__Task goal__.
Return each record shown below exactly, with none omitted.

__Exercise data__.
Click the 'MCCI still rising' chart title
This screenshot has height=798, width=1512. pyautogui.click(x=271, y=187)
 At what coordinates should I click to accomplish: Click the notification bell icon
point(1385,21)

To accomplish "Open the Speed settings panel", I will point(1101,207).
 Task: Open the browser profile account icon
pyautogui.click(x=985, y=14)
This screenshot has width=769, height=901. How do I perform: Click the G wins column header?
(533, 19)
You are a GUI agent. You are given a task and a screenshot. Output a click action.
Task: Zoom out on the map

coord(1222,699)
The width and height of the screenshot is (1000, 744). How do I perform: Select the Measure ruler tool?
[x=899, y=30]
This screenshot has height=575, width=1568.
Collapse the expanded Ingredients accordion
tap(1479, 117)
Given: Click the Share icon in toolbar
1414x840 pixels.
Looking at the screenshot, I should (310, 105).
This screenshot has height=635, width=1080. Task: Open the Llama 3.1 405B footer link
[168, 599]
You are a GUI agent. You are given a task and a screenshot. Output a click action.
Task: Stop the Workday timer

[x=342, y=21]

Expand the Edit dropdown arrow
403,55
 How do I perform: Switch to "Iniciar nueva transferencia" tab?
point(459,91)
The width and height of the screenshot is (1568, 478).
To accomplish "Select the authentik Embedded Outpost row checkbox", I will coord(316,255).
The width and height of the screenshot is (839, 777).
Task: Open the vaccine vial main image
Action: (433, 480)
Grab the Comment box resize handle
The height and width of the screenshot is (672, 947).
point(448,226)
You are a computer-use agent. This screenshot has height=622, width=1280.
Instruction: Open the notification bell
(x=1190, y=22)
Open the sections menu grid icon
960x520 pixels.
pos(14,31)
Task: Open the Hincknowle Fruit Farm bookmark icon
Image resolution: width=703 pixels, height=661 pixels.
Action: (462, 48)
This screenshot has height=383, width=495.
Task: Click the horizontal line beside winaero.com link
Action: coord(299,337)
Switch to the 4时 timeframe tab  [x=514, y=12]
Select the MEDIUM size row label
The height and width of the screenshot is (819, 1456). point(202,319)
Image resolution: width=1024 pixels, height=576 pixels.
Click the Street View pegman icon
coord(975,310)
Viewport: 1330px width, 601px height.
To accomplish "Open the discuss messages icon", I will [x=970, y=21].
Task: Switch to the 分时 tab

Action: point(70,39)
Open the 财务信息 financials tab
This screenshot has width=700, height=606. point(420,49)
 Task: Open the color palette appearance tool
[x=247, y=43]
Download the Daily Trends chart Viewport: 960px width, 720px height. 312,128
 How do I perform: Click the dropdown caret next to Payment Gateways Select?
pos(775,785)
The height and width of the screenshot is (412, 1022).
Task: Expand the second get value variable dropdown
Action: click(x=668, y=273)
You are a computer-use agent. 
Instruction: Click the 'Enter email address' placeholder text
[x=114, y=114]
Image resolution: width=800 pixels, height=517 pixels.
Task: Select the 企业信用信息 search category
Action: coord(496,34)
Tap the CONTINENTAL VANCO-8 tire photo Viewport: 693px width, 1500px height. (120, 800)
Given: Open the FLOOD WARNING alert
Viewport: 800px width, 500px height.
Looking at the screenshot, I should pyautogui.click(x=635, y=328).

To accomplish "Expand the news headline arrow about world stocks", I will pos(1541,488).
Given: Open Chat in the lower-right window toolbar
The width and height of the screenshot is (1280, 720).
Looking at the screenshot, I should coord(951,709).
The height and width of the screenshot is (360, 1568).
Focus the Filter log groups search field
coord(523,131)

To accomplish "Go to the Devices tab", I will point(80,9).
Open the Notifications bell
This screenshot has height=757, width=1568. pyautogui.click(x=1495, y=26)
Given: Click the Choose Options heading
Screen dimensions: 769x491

__Reply__.
Click the 'MCCI still rising' chart title
This screenshot has height=798, width=1512. pyautogui.click(x=271, y=187)
 At what coordinates should I click to accomplish: Click the notification bell icon
point(1385,21)

To accomplish "Open the Speed settings panel", I will point(1101,207).
 Task: Open the browser profile account icon
pyautogui.click(x=985, y=14)
This screenshot has width=769, height=901. How do I perform: Click the G wins column header?
(533, 19)
You are a GUI agent. You are given a task and a screenshot. Output a click action.
Task: Zoom out on the map

coord(1222,699)
The width and height of the screenshot is (1000, 744). How do I perform: Select the Measure ruler tool?
[x=899, y=30]
This screenshot has height=575, width=1568.
Collapse the expanded Ingredients accordion
tap(1479, 117)
Given: Click the Share icon in toolbar
1414x840 pixels.
Looking at the screenshot, I should (310, 105).
This screenshot has height=635, width=1080. Task: Open the Llama 3.1 405B footer link
[168, 599]
You are a GUI agent. You are given a task and a screenshot. Output a click action.
Task: Stop the Workday timer

[x=342, y=21]

Expand the Edit dropdown arrow
403,55
 How do I perform: Switch to "Iniciar nueva transferencia" tab?
point(459,91)
The width and height of the screenshot is (1568, 478).
To accomplish "Select the authentik Embedded Outpost row checkbox", I will coord(316,255).
The width and height of the screenshot is (839, 777).
Task: Open the vaccine vial main image
Action: (433, 480)
Grab the Comment box resize handle
The height and width of the screenshot is (672, 947).
point(448,226)
You are a computer-use agent. This screenshot has height=622, width=1280.
Instruction: Open the notification bell
(x=1190, y=22)
Open the sections menu grid icon
960x520 pixels.
pos(14,31)
Task: Open the Hincknowle Fruit Farm bookmark icon
Image resolution: width=703 pixels, height=661 pixels.
Action: (462, 48)
This screenshot has height=383, width=495.
Task: Click the horizontal line beside winaero.com link
Action: coord(299,337)
Switch to the 4时 timeframe tab  [x=514, y=12]
Select the MEDIUM size row label
The height and width of the screenshot is (819, 1456). point(202,319)
Image resolution: width=1024 pixels, height=576 pixels.
Click the Street View pegman icon
coord(975,310)
Viewport: 1330px width, 601px height.
To accomplish "Open the discuss messages icon", I will [x=970, y=21].
Task: Switch to the 分时 tab

Action: point(70,39)
Open the 财务信息 financials tab
This screenshot has width=700, height=606. point(420,49)
 Task: Open the color palette appearance tool
[x=247, y=43]
Download the Daily Trends chart Viewport: 960px width, 720px height. 312,128
 How do I perform: Click the dropdown caret next to Payment Gateways Select?
pos(775,785)
The height and width of the screenshot is (412, 1022).
Task: Expand the second get value variable dropdown
Action: click(x=668, y=273)
You are a computer-use agent. 
Instruction: Click the 'Enter email address' placeholder text
[x=114, y=114]
Image resolution: width=800 pixels, height=517 pixels.
Task: Select the 企业信用信息 search category
Action: coord(496,34)
Tap the CONTINENTAL VANCO-8 tire photo Viewport: 693px width, 1500px height. (120, 800)
Given: Open the FLOOD WARNING alert
Viewport: 800px width, 500px height.
Looking at the screenshot, I should pyautogui.click(x=635, y=328).

To accomplish "Expand the news headline arrow about world stocks", I will pos(1541,488).
Given: Open Chat in the lower-right window toolbar
The width and height of the screenshot is (1280, 720).
Looking at the screenshot, I should coord(951,709).
The height and width of the screenshot is (360, 1568).
Focus the Filter log groups search field
coord(523,131)

To accomplish "Go to the Devices tab", I will point(80,9).
Open the Notifications bell
This screenshot has height=757, width=1568. pyautogui.click(x=1495, y=26)
Given: Click the Choose Options heading
Screen dimensions: 769x491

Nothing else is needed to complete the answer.